**TRY IT**
Transcribe the data in full and exactly, omitting any pictures.

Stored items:
-=-=-
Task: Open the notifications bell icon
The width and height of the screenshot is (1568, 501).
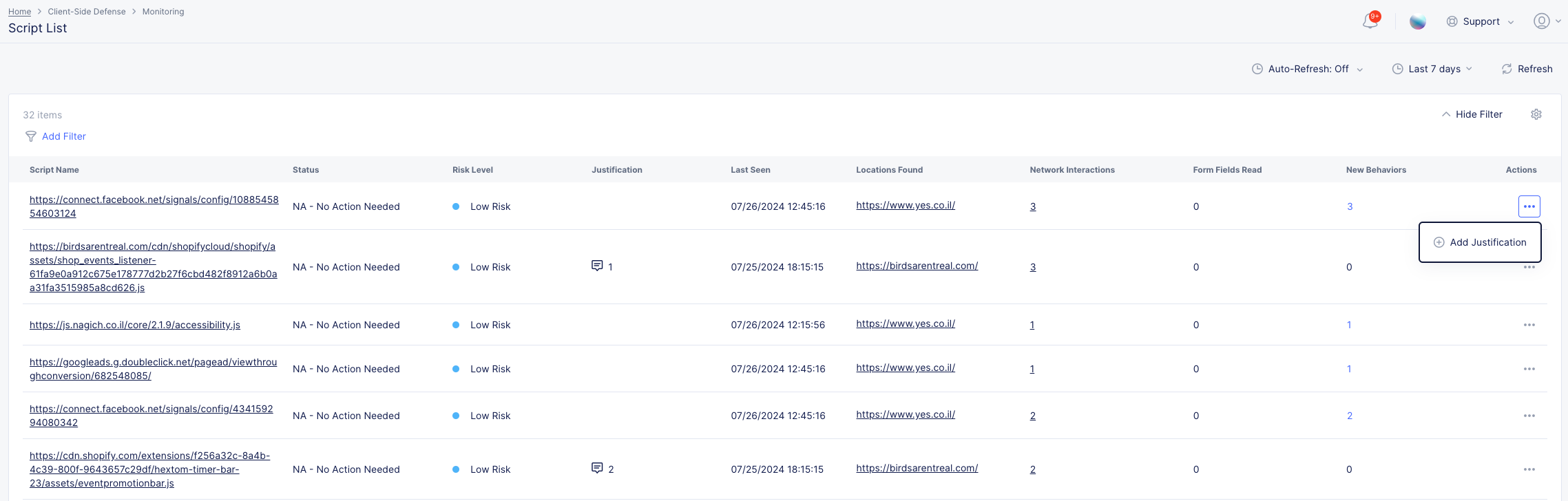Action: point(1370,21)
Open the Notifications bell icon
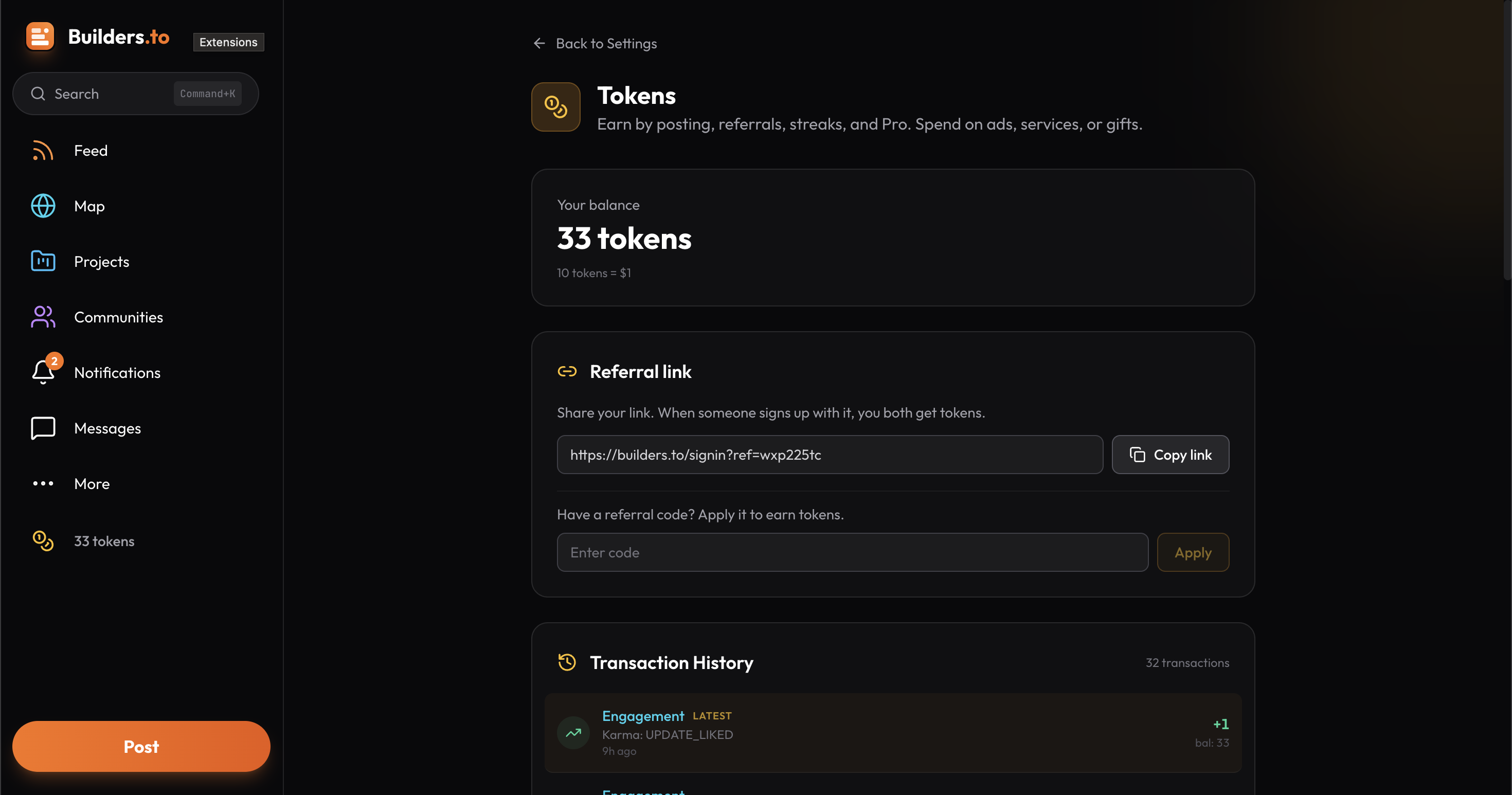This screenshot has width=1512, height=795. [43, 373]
-=-=-
**WRITTEN SOLUTION**
Task: Open the notifications bell icon
The width and height of the screenshot is (1568, 501).
Action: point(1370,21)
Open the Notifications bell icon
This screenshot has width=1512, height=795. [43, 373]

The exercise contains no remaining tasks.